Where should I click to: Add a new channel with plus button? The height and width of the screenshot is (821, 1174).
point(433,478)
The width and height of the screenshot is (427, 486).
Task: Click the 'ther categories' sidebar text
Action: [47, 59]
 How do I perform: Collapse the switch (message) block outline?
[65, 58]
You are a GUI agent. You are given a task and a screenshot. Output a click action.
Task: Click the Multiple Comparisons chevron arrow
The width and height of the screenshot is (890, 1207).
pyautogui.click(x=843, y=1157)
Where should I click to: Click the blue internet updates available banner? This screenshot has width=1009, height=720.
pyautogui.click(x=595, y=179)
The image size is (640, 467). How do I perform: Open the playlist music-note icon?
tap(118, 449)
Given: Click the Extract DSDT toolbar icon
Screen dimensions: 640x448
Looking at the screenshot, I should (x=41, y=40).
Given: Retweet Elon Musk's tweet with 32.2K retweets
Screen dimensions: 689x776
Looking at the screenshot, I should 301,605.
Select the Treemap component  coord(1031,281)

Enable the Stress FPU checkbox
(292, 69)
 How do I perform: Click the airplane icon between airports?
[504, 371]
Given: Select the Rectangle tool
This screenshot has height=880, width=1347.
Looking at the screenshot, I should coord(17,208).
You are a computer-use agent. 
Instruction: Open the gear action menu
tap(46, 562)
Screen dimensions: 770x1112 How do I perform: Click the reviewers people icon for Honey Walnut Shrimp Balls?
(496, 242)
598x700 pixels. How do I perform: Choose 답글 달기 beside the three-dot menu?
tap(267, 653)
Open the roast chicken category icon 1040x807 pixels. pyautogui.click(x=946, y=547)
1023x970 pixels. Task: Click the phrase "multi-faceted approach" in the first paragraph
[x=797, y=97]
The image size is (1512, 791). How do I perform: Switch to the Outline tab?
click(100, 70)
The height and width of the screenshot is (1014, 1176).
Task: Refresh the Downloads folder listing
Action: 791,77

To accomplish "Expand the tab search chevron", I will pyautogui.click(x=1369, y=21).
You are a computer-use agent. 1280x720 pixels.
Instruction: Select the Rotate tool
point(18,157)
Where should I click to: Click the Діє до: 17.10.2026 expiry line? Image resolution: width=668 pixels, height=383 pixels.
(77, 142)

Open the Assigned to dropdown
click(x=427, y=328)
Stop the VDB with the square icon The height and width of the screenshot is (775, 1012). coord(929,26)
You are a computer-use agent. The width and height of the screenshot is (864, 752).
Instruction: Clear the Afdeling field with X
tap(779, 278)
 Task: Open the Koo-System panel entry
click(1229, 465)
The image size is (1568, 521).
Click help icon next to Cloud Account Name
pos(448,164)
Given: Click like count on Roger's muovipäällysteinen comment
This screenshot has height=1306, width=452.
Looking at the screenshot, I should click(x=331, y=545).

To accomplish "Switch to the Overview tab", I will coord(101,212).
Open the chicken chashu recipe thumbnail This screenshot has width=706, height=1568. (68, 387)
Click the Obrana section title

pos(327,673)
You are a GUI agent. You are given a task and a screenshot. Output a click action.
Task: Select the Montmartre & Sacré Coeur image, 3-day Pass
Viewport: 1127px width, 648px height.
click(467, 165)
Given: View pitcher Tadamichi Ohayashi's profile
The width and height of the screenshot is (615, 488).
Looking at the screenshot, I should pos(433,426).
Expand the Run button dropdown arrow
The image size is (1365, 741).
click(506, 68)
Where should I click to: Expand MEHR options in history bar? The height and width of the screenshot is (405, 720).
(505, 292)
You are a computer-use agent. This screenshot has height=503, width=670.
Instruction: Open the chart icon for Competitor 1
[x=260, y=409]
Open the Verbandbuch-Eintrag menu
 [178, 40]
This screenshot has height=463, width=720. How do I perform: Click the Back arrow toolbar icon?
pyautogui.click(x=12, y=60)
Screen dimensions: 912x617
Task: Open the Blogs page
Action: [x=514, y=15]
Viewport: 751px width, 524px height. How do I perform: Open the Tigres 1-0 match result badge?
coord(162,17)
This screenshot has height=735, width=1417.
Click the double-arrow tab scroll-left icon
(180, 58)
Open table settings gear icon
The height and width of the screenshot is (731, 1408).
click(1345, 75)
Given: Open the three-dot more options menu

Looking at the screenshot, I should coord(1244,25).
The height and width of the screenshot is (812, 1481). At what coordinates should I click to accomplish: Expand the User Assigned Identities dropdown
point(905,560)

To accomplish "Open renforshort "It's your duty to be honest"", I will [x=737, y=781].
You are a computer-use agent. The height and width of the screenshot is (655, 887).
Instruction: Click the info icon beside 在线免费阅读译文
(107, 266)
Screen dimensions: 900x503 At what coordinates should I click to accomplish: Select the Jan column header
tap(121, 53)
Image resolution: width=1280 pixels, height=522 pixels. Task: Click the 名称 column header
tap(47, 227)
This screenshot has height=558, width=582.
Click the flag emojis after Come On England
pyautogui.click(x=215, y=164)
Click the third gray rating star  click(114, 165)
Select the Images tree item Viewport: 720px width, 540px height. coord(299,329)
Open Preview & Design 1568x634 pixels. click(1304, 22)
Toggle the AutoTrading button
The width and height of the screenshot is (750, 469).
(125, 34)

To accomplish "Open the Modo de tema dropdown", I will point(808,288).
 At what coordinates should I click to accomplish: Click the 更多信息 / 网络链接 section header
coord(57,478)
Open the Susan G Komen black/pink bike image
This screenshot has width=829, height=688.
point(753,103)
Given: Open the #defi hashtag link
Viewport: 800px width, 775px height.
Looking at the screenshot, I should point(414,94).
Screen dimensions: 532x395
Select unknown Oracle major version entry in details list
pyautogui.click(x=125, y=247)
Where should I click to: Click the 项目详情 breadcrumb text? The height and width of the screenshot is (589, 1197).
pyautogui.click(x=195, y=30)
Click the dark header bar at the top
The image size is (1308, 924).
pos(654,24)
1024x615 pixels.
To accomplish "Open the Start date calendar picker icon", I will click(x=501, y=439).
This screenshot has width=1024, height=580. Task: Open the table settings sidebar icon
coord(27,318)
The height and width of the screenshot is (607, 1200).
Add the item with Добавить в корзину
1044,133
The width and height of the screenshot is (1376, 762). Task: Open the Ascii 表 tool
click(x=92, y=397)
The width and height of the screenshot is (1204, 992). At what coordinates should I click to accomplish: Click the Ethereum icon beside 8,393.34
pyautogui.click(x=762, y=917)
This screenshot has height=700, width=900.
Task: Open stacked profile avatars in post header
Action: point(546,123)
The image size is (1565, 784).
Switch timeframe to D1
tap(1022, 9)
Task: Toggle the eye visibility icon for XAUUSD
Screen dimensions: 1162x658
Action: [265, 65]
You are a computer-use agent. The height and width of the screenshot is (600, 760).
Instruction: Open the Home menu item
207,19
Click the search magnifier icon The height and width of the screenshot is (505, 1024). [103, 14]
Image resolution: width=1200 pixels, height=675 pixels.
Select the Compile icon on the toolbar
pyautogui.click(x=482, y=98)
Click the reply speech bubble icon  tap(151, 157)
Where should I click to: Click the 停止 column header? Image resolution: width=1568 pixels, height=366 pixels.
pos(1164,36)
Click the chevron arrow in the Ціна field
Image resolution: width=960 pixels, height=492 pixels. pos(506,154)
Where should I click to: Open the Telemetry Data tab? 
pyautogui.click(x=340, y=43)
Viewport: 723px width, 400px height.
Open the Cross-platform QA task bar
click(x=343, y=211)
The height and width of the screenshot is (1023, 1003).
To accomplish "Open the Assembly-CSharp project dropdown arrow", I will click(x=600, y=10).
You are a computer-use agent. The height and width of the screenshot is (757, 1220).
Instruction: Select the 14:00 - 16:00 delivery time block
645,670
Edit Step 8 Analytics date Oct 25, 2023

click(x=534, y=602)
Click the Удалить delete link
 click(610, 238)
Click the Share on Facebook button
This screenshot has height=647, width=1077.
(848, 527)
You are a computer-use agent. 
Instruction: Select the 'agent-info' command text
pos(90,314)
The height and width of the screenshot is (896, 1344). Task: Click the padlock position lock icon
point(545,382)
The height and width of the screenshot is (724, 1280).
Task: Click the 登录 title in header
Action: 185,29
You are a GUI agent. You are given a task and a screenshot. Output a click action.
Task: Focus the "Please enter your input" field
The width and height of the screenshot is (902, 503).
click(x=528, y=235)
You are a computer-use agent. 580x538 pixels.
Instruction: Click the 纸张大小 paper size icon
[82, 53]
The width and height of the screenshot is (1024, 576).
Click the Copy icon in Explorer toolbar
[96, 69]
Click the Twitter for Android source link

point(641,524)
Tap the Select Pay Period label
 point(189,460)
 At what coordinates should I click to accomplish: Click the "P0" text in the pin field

#### What the exercise asks:
Output exactly one stretch of the listing: from the line containing "The width and height of the screenshot is (1376, 762)." through the line containing "The image size is (1565, 784).", both end lines included.

#### Exercise response:
The width and height of the screenshot is (1376, 762). Task: Open the Ascii 表 tool
click(x=92, y=397)
The width and height of the screenshot is (1204, 992). At what coordinates should I click to accomplish: Click the Ethereum icon beside 8,393.34
pyautogui.click(x=762, y=917)
This screenshot has height=700, width=900.
Task: Open stacked profile avatars in post header
Action: point(546,123)
The image size is (1565, 784).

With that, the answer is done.